Henning Sprang's picture

What happened to the TLDP?

Since weeks, I only get Server timeouts ("Firefox can't find the server at www.tldp.org.") when trying to access the tldp.

What's up with it?

Henning

Inside TLDP: setting things straight

Anonymous's picture

- According to an excerpt from the ldp-l@linux.org.au mailinglist archive that was sent to me, Guylhem took over from Lars only in 1999.
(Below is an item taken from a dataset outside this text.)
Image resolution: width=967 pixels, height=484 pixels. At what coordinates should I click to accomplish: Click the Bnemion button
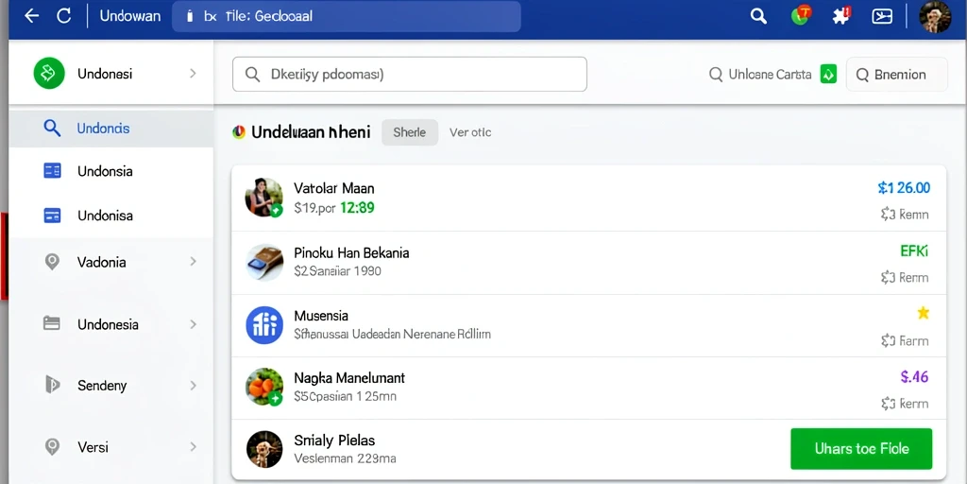(897, 75)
- There are a couple of things left out, since this is an article and not a book:
* Rise and fall of the Open Source Writers Group;
* David Merrill, creator and maintainer of the LDP database and developer of LDP tools, deserves credit but is not mentioned - but on the other hand there are many others who did fantastic work and are not mentioned here. I hope these people understand the context of this article and know that I am thinking about them, eventhough they are not all listed by name;

- Note the difference between old documents that are unmaintained and documents that deal with old(er) concepts or old hardware but that are still being maintained;

- I might have given the impression that Guylhem took over a floundering organization, but this is not so. Lars, his predecessor, was working on major changes, including an automated submission system for updates - however this was never finished;

- Not all printed copies of TLDP docs were copies of the complete collection.

Tille.

Re: Inside TLDP: setting things straight

Anonymous's picture

The historical record of the "core team" has been preserved AND the current structure is available from: http://tldp.org/vlist.html

emma

Thanks

Anonymous's picture

The LDP has been a valuable resource to many, despte the issues with outdated documents you mentioned. Thanks for all your time and effort on the project.
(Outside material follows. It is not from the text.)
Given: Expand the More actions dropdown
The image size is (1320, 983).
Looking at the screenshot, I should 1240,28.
old documents and tldp in general

Anonymous's picture

Hi.

The TLDP is actively working on improving its collection and removing anything old and redundant.

But for this kind of thing we need help, volunteer work doesn't happen by itself.

So if anyone finds spare time feel free to contribute to the TLDP....

regards,
current ltdp contributor

TLDP

Bruce Byford's picture

I just contributed to TLDP about 2 weeks ago but haven't received an acknowledgment yet. Could you please look into it?